---
name: cloudflare-vectorize
description: |
  Build semantic search with Cloudflare Vectorize V2. Covers async mutations, 5M vectors/index, 31ms latency, returnMetadata enum changes, and V1 deprecation. Prevents 14 errors including dimension mismatches, TypeScript types, testing setup.

  Use when: building RAG or semantic search, troubleshooting returnMetadata, V2 timing, metadata index, dimension errors, vitest setup, or wrangler --json output.
user-invocable: true
---

# Cloudflare Vectorize

Complete implementation guide for Cloudflare Vectorize - a globally distributed vector database for building semantic search, RAG (Retrieval Augmented Generation), and AI-powered applications with Cloudflare Workers.
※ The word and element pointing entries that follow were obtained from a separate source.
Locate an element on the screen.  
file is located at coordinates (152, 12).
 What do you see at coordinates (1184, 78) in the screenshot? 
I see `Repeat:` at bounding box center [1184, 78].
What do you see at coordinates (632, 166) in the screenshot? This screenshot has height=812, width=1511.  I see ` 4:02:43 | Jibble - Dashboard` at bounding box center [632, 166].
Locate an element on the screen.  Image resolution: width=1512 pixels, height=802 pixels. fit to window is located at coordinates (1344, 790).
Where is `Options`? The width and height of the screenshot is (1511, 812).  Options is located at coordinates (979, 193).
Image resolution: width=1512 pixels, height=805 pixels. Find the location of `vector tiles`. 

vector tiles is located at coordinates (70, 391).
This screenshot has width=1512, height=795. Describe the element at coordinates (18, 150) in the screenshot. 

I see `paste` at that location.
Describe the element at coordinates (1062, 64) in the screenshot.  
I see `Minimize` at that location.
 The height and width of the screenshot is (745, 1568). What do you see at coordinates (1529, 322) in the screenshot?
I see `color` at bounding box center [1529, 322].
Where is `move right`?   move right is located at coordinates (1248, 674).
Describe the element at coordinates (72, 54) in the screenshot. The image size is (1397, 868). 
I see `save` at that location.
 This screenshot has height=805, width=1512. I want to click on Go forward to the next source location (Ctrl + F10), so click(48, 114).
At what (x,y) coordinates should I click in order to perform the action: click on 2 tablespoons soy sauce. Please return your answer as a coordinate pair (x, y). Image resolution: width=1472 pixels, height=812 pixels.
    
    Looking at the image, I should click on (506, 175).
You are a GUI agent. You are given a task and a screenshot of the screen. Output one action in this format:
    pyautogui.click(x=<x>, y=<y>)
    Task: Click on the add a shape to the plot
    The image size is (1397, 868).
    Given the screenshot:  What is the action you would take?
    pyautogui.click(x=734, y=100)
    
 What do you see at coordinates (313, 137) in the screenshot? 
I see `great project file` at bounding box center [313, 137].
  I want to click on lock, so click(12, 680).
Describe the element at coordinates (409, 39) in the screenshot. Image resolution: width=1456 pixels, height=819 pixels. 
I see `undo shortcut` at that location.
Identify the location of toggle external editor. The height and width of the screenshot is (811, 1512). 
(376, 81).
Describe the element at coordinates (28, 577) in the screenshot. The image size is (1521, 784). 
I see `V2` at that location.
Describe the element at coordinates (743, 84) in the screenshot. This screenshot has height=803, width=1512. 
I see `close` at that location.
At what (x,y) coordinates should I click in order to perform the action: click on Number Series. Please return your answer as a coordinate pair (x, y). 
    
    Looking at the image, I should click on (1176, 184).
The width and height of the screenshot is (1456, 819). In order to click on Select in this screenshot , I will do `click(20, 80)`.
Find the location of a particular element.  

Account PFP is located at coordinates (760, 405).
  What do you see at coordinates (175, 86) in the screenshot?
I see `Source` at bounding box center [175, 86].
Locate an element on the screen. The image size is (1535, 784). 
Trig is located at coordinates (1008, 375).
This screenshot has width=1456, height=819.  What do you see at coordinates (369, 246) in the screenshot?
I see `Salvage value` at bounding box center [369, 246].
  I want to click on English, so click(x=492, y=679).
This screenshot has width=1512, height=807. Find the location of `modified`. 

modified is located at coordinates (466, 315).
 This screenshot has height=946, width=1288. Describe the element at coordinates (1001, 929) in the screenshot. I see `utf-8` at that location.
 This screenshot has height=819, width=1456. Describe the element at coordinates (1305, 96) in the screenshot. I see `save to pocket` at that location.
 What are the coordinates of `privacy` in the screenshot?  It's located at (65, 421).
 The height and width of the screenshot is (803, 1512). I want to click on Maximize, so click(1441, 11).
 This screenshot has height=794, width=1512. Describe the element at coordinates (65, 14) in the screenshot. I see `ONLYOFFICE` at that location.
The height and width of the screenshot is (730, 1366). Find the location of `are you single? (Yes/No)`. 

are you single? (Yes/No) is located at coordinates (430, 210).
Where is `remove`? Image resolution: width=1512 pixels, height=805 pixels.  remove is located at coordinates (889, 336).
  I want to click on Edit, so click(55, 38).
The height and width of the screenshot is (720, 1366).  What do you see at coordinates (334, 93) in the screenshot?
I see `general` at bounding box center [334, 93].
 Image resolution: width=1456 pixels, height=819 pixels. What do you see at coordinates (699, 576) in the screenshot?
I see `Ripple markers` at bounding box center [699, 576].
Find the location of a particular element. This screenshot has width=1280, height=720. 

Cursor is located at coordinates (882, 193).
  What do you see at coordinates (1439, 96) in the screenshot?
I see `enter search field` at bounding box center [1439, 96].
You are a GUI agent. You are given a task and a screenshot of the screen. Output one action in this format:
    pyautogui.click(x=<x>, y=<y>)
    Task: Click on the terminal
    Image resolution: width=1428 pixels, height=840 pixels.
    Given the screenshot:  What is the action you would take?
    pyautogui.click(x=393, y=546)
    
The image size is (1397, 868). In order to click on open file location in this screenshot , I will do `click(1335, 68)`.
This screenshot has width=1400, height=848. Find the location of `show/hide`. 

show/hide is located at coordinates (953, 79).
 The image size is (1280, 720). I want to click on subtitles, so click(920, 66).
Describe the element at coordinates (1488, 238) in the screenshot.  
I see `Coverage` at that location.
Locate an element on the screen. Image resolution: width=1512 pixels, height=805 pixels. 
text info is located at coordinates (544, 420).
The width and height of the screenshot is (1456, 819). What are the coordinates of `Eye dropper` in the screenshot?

**Status**: Production Ready ✅
**Last Updated**: 2026-01-21
**Dependencies**: cloudflare-worker-base (for Worker setup), cloudflare-workers-ai (for embeddings)
**Latest Versions**: wrangler@4.59.3, @cloudflare/workers-types@4.20260109.0
**Token Savings**: ~70%
**Errors Prevented**: 14
**Dev Time Saved**: ~4 hours

## What This Skill Provides

### Core Capabilities
- ✅ **Index Management**: Create, configure, and manage vector indexes
- ✅ **Vector Operations**: Insert, upsert, query, delete, and list vectors (list-vectors added August 2025)
- ✅ **Metadata Filtering**: Advanced filtering with 10 metadata indexes per index
- ✅ **Semantic Search**: Find similar vectors using cosine, euclidean, or dot-product metrics
- ✅ **RAG Patterns**: Complete retrieval-augmented generation workflows
- ✅ **Workers AI Integration**: Native embedding generation with @cf/baai/bge-base-en-v1.5
- ✅ **OpenAI Integration**: Support for text-embedding-3-small/large models
- ✅ **Document Processing**: Text chunking and batch ingestion pipelines
- ✅ **Testing Setup**: Vitest configuration with Vectorize bindings

### Templates Included
1. **basic-search.ts** - Simple vector search with Workers AI
2. **rag-chat.ts** - Full RAG chatbot with context retrieval
3. **document-ingestion.ts** - Document chunking and embedding pipeline
4. **metadata-filtering.ts** - Advanced filtering patterns

---

## ⚠️ Vectorize V2 Breaking Changes (September 2024)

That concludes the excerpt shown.